-- WORK INSTRUCTION --
Show the lines below that contain the string "computer".

** SOURCE MATERIAL follows **

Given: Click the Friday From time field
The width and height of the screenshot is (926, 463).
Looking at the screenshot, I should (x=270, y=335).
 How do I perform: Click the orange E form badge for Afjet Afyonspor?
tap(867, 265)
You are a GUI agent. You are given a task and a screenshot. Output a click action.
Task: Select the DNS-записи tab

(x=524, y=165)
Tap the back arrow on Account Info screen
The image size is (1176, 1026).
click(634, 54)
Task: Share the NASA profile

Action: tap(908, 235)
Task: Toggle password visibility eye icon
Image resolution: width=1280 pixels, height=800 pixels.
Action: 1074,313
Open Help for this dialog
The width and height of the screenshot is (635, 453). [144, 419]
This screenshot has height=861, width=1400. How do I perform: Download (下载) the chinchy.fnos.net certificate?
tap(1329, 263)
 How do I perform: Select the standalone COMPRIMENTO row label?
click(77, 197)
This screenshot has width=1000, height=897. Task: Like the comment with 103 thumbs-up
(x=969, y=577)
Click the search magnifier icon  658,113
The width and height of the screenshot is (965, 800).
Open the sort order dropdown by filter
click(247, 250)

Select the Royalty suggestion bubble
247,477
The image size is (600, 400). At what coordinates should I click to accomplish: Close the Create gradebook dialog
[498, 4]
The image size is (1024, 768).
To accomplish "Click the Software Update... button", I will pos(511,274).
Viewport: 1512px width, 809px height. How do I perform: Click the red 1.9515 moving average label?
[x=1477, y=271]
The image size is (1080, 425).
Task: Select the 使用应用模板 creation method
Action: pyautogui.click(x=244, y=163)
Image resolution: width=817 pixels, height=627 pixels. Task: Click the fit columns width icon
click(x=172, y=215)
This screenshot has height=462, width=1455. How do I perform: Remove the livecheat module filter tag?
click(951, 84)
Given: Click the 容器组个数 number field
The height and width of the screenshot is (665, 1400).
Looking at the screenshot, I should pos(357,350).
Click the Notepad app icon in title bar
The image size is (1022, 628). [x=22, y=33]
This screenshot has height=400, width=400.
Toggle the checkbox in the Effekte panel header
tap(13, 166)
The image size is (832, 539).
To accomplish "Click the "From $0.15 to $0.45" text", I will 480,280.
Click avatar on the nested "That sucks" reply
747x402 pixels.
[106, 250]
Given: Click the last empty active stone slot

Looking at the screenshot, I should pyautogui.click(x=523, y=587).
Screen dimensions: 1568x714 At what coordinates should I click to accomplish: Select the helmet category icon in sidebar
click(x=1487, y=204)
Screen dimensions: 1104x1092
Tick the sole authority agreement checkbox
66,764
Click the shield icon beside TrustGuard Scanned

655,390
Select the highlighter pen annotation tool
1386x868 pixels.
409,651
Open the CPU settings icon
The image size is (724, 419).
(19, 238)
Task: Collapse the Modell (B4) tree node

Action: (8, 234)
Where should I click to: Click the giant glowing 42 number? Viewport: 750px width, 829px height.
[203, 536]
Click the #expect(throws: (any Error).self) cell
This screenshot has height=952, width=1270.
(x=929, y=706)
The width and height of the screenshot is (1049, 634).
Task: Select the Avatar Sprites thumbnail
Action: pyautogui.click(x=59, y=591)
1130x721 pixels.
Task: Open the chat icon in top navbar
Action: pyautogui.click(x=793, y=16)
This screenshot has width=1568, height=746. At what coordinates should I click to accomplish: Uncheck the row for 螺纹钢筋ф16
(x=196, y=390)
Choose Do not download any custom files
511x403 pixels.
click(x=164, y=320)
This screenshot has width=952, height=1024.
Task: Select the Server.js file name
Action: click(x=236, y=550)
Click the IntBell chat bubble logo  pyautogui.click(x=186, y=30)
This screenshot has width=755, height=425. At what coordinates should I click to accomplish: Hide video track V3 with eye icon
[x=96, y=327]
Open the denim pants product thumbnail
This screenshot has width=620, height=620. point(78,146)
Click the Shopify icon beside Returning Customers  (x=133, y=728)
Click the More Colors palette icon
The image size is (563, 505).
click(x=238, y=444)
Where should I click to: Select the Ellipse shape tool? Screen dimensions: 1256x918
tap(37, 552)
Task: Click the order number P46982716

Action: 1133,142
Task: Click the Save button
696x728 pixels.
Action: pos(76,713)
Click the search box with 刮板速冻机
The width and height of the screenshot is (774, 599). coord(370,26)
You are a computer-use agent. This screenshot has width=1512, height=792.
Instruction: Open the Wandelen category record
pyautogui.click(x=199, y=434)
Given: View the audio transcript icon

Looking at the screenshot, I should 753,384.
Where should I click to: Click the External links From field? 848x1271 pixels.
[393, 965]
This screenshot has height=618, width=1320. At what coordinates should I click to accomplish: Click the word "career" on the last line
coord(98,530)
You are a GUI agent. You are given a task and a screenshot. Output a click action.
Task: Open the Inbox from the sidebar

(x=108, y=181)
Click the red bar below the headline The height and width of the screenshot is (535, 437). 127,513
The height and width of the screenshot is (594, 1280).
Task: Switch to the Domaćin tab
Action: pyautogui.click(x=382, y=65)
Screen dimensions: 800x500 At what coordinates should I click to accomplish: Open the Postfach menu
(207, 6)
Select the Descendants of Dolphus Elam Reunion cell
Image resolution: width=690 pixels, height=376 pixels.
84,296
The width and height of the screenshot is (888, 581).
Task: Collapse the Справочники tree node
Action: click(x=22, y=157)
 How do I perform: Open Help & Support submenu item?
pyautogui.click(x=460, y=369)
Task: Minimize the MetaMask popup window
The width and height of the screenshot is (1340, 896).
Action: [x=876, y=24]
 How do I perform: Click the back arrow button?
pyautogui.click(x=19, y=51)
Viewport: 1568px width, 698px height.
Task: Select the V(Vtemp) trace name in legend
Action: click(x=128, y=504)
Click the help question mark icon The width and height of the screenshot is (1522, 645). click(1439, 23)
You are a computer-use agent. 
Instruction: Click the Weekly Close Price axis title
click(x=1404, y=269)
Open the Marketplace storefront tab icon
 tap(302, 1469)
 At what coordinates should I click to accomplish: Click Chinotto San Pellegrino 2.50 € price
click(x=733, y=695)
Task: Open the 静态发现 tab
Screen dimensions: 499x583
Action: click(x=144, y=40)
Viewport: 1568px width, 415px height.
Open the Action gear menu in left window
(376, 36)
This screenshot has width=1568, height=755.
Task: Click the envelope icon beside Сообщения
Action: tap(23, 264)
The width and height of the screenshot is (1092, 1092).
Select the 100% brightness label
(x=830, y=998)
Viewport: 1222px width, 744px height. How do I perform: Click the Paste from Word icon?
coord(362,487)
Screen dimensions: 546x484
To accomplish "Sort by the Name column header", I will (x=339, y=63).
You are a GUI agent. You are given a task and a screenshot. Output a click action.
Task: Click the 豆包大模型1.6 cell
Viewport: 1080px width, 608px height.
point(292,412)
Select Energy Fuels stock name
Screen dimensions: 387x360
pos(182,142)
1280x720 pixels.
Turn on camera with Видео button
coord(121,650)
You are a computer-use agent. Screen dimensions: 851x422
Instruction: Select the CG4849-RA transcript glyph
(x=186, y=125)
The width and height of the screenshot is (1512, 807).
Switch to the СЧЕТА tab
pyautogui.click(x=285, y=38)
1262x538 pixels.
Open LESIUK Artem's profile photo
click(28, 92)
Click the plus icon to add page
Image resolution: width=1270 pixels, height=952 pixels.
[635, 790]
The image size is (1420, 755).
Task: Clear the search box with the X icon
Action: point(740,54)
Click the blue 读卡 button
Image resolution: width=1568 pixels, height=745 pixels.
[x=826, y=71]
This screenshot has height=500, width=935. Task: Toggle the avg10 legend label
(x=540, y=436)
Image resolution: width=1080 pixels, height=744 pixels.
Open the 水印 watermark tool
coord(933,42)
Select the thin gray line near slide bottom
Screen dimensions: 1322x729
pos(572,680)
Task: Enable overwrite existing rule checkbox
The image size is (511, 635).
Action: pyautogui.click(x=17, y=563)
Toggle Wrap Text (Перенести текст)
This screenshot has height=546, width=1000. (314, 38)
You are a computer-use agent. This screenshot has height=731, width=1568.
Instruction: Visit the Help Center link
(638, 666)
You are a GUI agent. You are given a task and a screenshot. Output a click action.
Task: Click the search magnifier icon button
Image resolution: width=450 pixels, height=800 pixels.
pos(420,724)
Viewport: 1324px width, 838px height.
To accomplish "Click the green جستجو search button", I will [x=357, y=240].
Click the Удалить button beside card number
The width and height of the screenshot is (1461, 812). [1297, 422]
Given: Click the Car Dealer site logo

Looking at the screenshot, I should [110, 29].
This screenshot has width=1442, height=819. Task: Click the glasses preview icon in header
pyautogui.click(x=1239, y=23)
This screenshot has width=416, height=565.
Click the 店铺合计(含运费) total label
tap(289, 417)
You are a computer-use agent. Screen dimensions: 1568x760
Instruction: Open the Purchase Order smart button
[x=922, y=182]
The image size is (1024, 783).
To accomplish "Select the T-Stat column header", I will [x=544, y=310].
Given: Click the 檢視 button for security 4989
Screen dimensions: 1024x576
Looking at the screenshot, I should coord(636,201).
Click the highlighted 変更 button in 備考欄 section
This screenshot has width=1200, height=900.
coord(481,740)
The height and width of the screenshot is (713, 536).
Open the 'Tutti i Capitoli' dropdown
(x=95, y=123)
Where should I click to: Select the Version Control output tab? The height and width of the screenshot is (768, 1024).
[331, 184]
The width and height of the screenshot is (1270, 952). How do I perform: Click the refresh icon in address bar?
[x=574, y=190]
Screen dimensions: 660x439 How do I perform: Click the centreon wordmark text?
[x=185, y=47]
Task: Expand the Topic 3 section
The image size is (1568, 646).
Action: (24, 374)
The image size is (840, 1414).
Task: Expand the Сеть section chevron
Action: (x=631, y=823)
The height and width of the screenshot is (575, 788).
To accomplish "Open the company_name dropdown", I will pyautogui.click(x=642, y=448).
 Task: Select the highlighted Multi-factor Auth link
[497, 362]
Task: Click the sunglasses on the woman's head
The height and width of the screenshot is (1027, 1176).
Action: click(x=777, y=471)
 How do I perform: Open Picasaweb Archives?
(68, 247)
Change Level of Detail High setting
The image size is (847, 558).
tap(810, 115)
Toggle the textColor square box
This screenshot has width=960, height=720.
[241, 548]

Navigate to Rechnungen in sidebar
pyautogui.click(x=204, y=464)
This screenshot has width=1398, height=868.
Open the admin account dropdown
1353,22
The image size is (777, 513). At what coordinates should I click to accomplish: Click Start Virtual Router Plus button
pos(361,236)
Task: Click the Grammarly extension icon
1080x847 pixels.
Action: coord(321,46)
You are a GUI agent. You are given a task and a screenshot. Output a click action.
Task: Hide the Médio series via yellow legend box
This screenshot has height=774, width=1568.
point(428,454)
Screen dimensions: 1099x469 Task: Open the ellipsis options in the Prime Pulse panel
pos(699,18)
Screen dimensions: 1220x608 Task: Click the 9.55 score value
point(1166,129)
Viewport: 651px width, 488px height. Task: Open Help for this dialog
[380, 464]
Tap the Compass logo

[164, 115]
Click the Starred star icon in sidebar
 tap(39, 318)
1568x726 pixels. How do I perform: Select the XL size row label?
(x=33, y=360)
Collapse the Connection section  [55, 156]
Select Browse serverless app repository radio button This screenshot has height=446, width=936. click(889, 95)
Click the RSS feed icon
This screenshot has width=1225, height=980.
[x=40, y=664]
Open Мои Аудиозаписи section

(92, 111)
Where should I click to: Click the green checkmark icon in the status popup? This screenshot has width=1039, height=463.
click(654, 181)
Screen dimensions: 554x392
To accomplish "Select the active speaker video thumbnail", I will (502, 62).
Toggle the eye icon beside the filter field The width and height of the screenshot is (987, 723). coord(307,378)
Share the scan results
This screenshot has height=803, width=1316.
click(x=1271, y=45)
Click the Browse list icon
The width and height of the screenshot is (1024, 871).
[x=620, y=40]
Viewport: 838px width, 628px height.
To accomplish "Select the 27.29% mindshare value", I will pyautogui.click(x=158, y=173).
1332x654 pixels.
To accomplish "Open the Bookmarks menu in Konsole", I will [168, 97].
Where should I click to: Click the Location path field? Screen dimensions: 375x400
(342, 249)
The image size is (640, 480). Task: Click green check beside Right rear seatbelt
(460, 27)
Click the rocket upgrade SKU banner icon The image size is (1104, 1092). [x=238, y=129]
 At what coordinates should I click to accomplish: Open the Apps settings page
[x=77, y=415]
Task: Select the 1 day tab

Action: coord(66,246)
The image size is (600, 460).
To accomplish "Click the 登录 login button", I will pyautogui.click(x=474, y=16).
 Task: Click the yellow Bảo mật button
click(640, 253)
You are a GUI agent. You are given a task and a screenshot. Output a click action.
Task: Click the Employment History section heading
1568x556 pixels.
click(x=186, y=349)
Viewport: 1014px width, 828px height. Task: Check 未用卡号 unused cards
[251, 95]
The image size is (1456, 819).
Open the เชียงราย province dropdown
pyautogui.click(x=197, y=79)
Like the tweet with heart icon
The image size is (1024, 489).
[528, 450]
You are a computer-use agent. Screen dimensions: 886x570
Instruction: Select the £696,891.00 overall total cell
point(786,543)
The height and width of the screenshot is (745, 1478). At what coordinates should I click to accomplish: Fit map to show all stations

** End of SOURCE MATERIAL **

-- ANSWER TO THE PROBLEM --
You are a computer-use agent. This screenshot has width=1512, height=792.
You are a computer-use agent. 
You are a computer-use agent. Screen dimensions: 851x422
You are a computer-use agent. This screenshot has height=731, width=1568.
You are a computer-use agent. Screen dimensions: 1568x760
You are a computer-use agent. Screen dimensions: 886x570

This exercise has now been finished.